Fibrous plastering is a technique that involves moulding decorative plaster pieces over a canvas backing and a wood or metal frame. This produces lightweight, inexpensive moulding, trim and decorative cornices that are easy to install. The technique was developed in the 19th century to make decorating theatres and homes easier. Whether you are making your own fibrous plaster pieces or installing pre-made moulding, there are a few specialised tools you will need.

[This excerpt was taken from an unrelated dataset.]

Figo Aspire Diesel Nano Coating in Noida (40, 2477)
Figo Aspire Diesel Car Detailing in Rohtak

Making new fibrous plaster pieces from scratch requires an original and a mould because the plaster part of the piece is poured like in other plaster applications. Moulds can be made from a variety of materials, including resin, fibreglass and rubber. Compounds are available for making a cast from an existing fibrous plaster piece. These moulds are the most important tools for restoring and replacing antique fibrous plaster pieces in restored theatres and museums.

Nails and screws

Once a fibrous plaster piece is dried and ready for installation, it must be attached to the ceiling or wall with a specially designed adhesive. But in most cases adhesive alone is not enough and screws or nails must be used to secure it as well. Nailing or screwing fasteners into a delicate piece of fibrous plaster requires a steady hand. Using a quality drill that does not disturb your aim with strong vibrations will prevent you from damaging or cracking the plaster. A small metal nail set should be used with a hammer to keep the tool from making contact with the plaster.

Filling knife

During the installation process of fibrous plaster moulding or cornice, a thin and even layer of adhesives must be applied. A putty or filing knife is the best tool for this job. When a mitre cut must be made to join two pieces in a corner, the small gap between the two must be filled with liquid plaster and shaped to look natural. A joint or filing knife works best for this job as well.

Heavy-duty shop vacuum

Whether you are making, installing or repairing fibrous plaster, gypsum dust will be created that will coat every surface where you are working. A heavy-duty workshop vacuum, preferably fitted with vacuum bags to trap the dust, must be used to clean up. The dust created by fibrous plaster is so fine that it will completely clog the filter on a conventional vacuum in just a few minutes and burn the motor up. Filters on workshop vacuums will also quickly become clogged unless a bag is used inside the canister.